:: Records for processing ::
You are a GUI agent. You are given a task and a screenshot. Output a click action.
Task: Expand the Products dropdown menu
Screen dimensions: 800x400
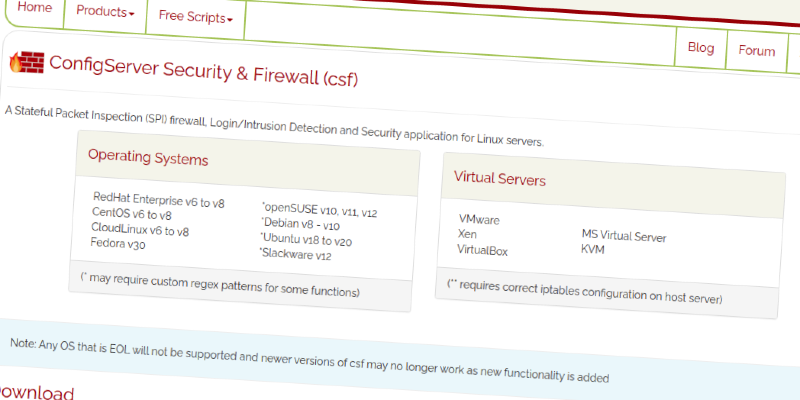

...

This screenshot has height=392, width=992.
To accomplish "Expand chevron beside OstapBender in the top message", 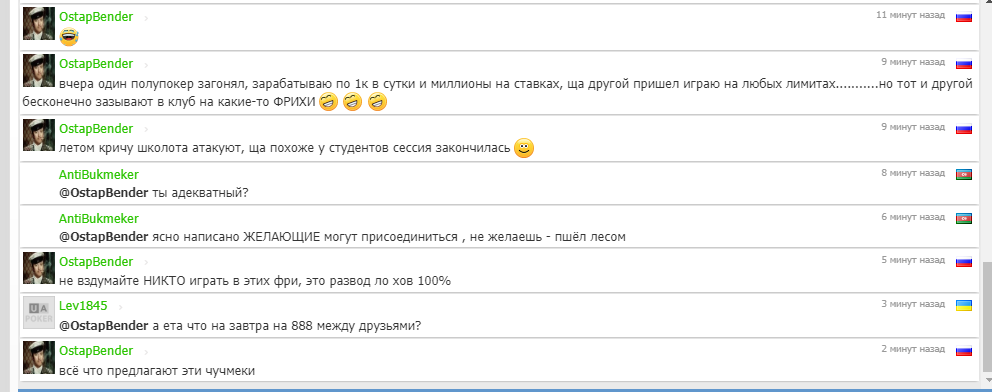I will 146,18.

:: Exercise objective ::
Revise everything from "You are a GUI" down to "Screen dimensions: 800x400", putting "Pricing" in place of "Products" and leaving every other word as it is.

:: Reply to the exercise ::
You are a GUI agent. You are given a task and a screenshot. Output a click action.
Task: Expand the Pricing dropdown menu
Screen dimensions: 800x400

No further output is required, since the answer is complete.